Lipids play a significant role in the skin, fatty acids like linoleic, oleic, and lauric acid are naturally present in the skin triglycerides. Especially unsaturated fatty acids such as linoleic acid, which has recognized potential in terms of skin hydration by helping to maintain skin elasticity and combat its premature aging [1]. However, we can infer that in this case, the improvement on hydration and skin barrier function probably occurred by hindering water permeation through the skin. This means spreading an occlusive oily layer onto the stratum corneum surface or by supplementation of skin lipids, and there’s no specific relationship to the fatty acid compositions of each oil.

Previous literature shows that formulations containing oil from spent coffee grounds have multiple skin benefits on barrier function and skin hydration [12] when compared to baseline values, corroborating the results obtained in this study.

3.3. Irritant Potential

The HET-CAM is used to provide qualitative information on the potential effects occurring in the conjunctiva region following exposure to a substance. This assay has been widely used to assess the irritant potential of topical medicines and cosmetics that may come in contact with the eyes [10]. According to our results (

Table 3. Hen’s egg chorioallantoic membrane test (HET-CAM) results (mean ± S.D.).

Formulation	HET-CAM Score
	Score	Class
No Oil Cream	0.70 ± 0.3	NOI
CAT Oil Cream	0.75 ± 0.3	NOI
LIC Oil Cream	0.65 ± 0.2	NOI
SCOF Oil Cream	0.75 ± 0.2	NOI
SwA Oil Cream	0.50 ± 0.3	NOI
0.1 N NaOH	18.0 ± 2.5	SEI

NOI—nonirritant; SEI—severe irritant.

) all creams were classified as nonirritant, suggesting that they are safe for topical application, including in the face.

The results of color variation (a* parameter) did not shown statistically significant alterations (p < 0.05) for any of the tested creams, indicating that they did not promote irritation of the skin during the tests (Figure 5).

3.4. Sensorial Analysis

According the results of the sensorial evaluation (Figure 6), all creams met consumer appeal and acceptance requirements.

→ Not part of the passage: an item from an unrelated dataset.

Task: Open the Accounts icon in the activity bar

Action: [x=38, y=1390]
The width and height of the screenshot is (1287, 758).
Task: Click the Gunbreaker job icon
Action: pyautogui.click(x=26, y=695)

However, the volunteers could not verify differences between the formulations.

Sensory assessments are important because they show consumers’ perception and acceptability of products. The creams presented good acceptability and the volunteers were able to perceive a positive effect in the use of the formulations, however, without differentiating those that contained oil and placebo.

This work showed that all creams containing these oils under study had significant hydration effects on the skin by increasing the water content of epidermis and on skin barrier function, which resulted in TEWL reduction when compared with the placebo and control area, and similar results when compared with formulations containing the positive control. This provides a sustainable, cheaper, and effective alternative to the oils of consecrated use in hydration and tonicity of the skin.

In conclusion, these results allow us to signal new vegetable oils with cosmetic applicability to the product chain of natural products with sustainable development.